• [TASK INSTRUCTIONS]
Find each line in the rows below that contains the word "pixels" and copy those lines.
----------
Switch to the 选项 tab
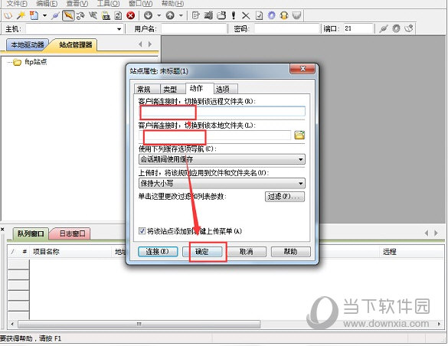 pyautogui.click(x=223, y=90)
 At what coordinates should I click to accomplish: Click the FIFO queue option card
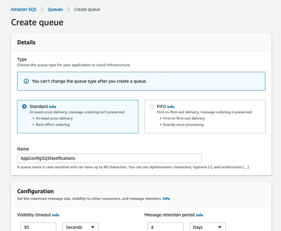205,117
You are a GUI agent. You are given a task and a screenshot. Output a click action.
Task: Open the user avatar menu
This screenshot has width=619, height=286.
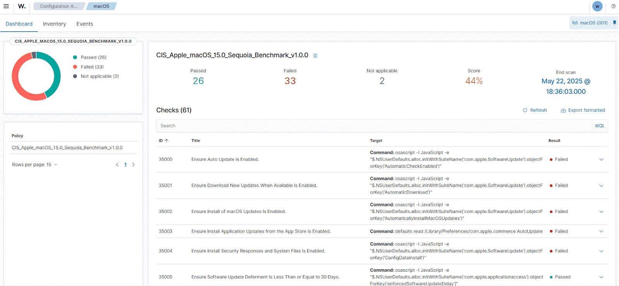(597, 6)
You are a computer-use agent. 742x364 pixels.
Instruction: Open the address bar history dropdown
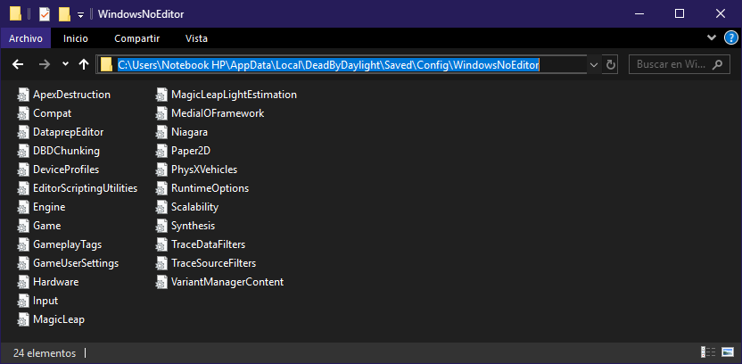(x=594, y=64)
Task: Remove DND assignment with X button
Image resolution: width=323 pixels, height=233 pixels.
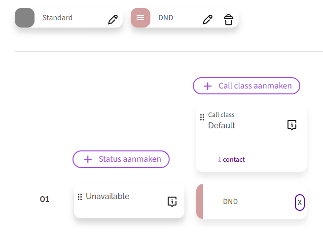Action: pyautogui.click(x=299, y=202)
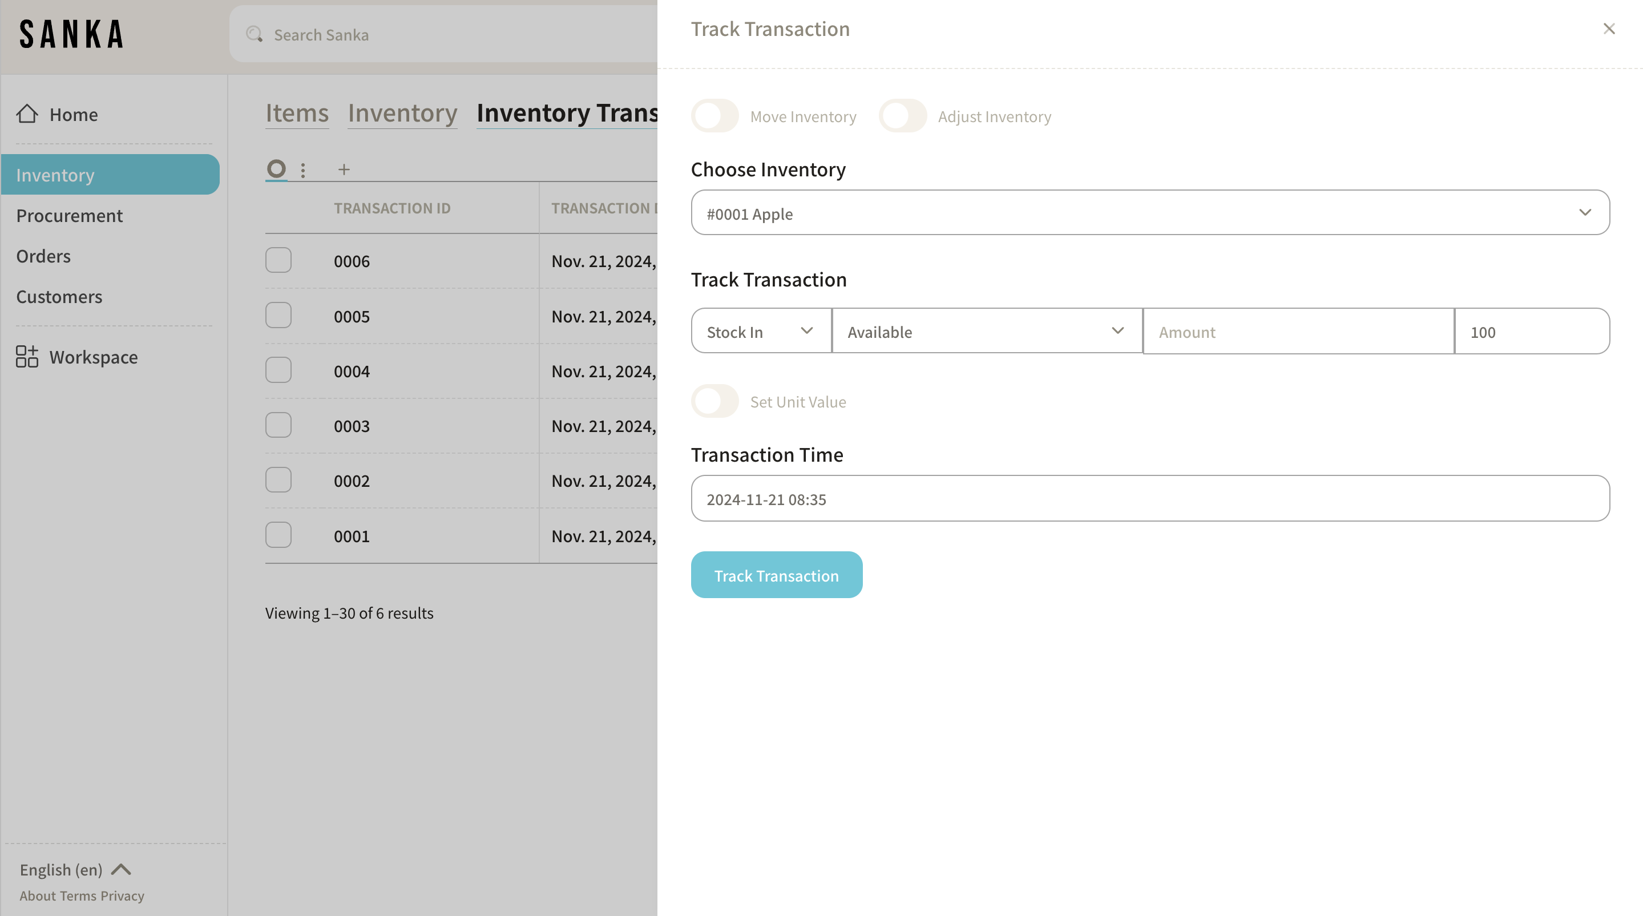Add a new view with plus icon
This screenshot has width=1643, height=916.
coord(344,170)

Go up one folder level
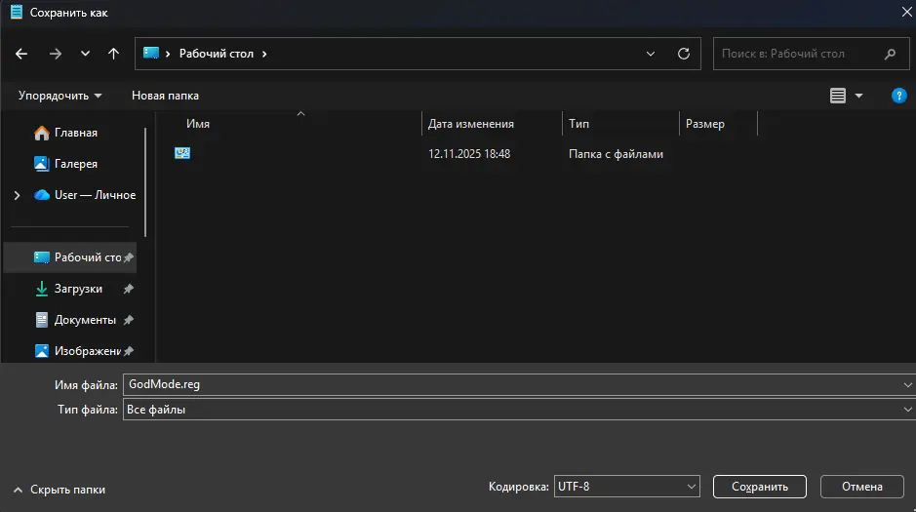[113, 54]
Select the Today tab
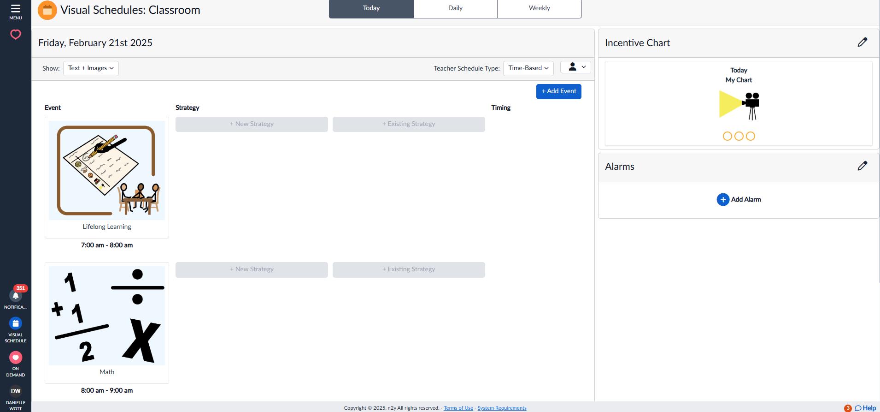The height and width of the screenshot is (412, 880). coord(371,8)
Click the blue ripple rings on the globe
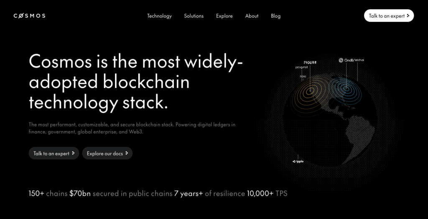 coord(345,88)
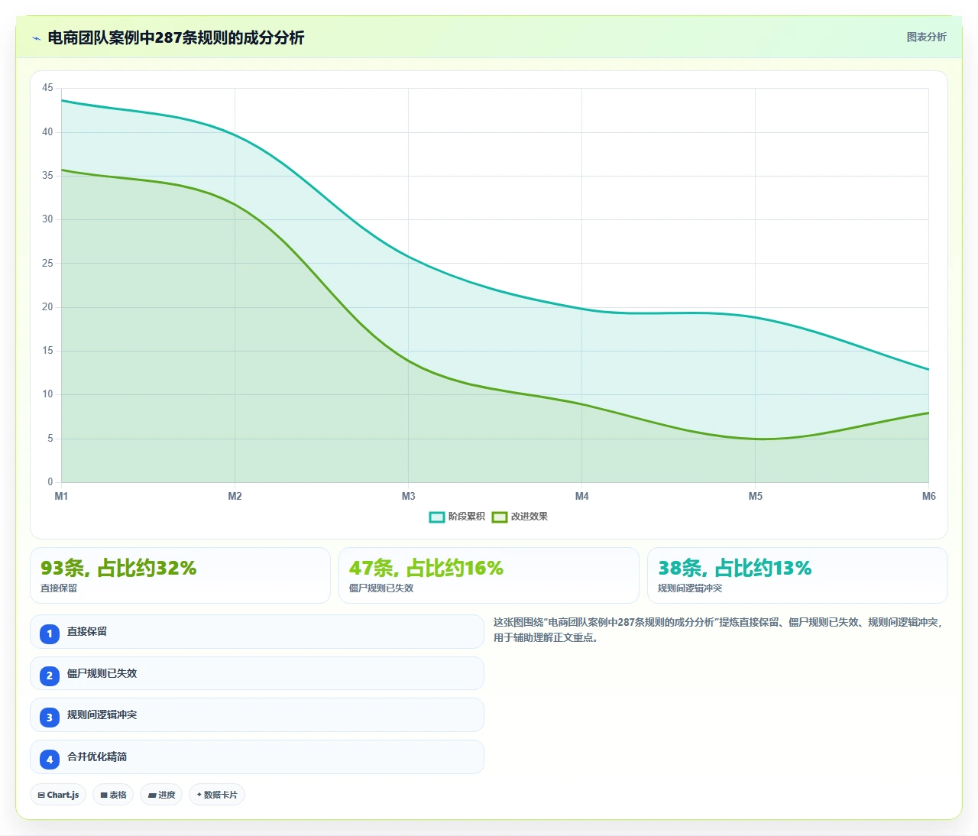Click the 阶段累积 legend label
The height and width of the screenshot is (836, 978).
tap(466, 517)
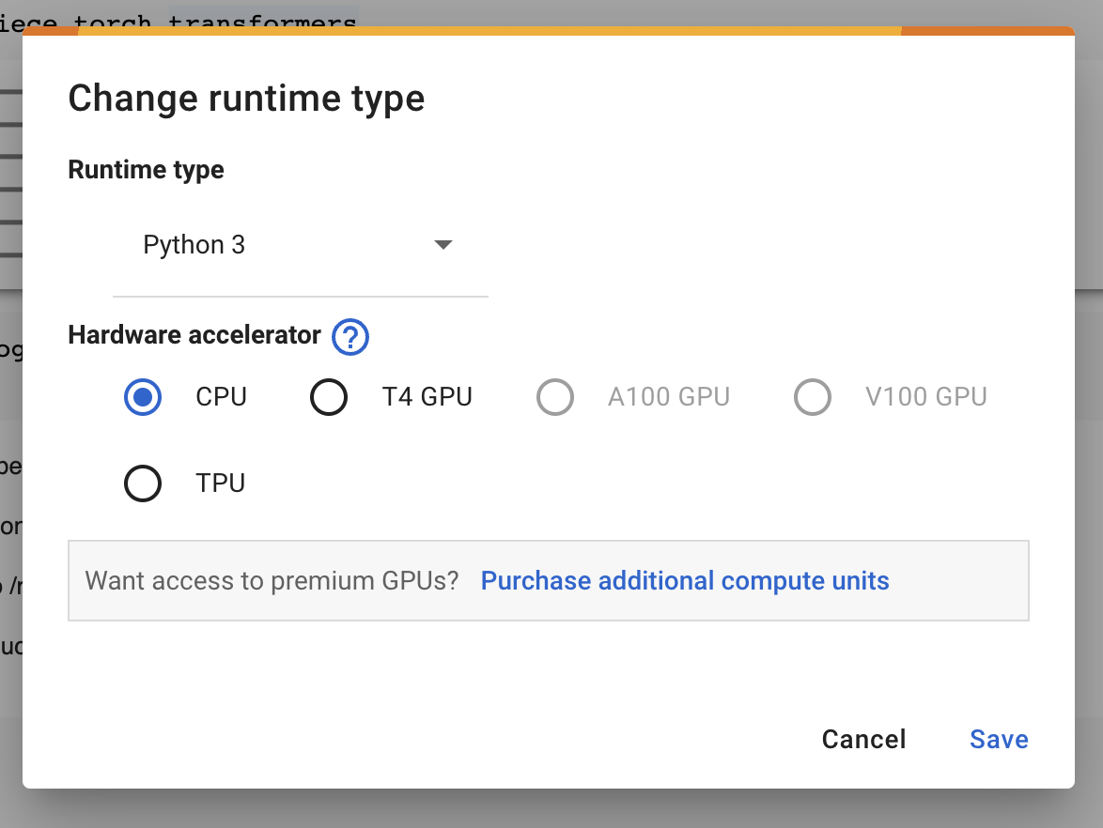The height and width of the screenshot is (828, 1103).
Task: Choose the T4 GPU radio button
Action: point(329,397)
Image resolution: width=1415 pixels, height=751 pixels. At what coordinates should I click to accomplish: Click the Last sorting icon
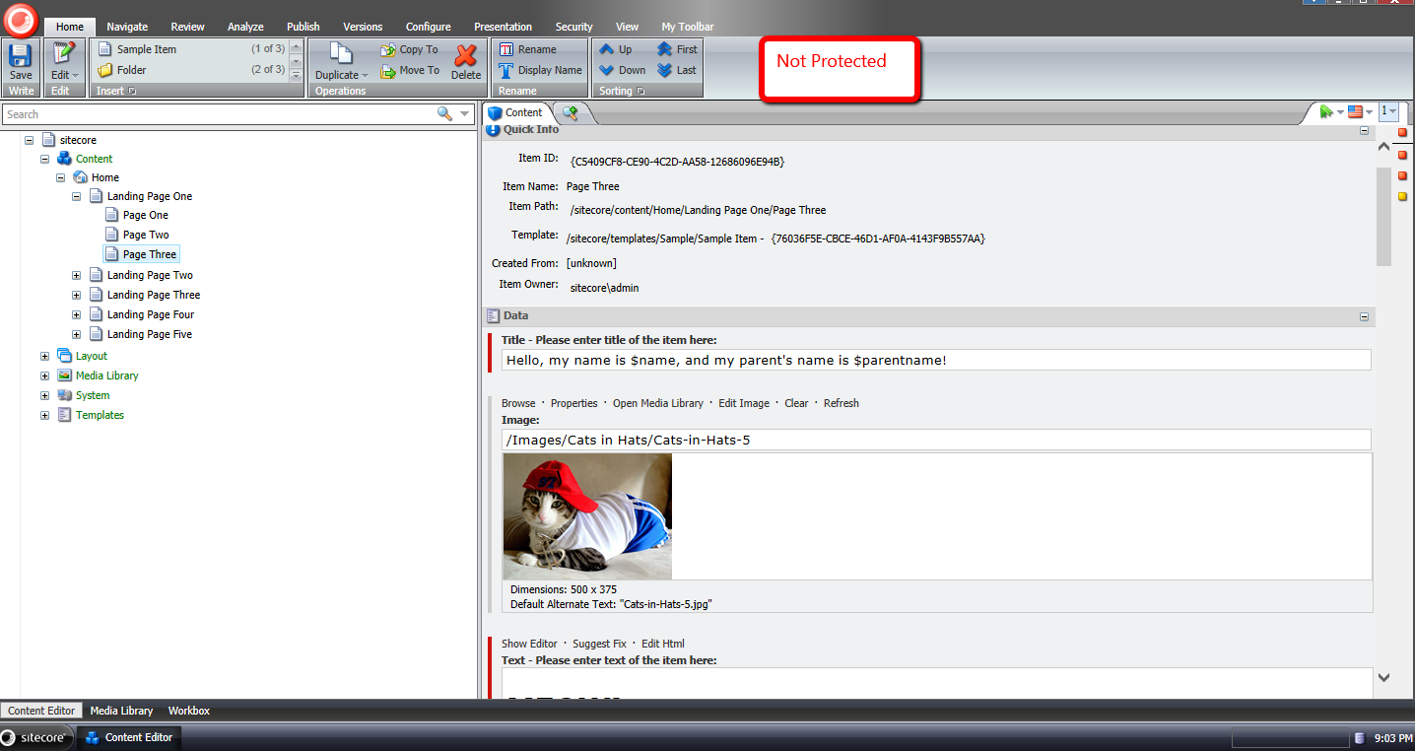[x=665, y=70]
----------
• [CORRECT OUTPUT]
You are a computer-use agent. 742x364 pixels.
Image resolution: width=323 pixels, height=233 pixels.
Image resolution: width=1415 pixels, height=751 pixels. At what coordinates should I click to accomplish: Click the Last sorting icon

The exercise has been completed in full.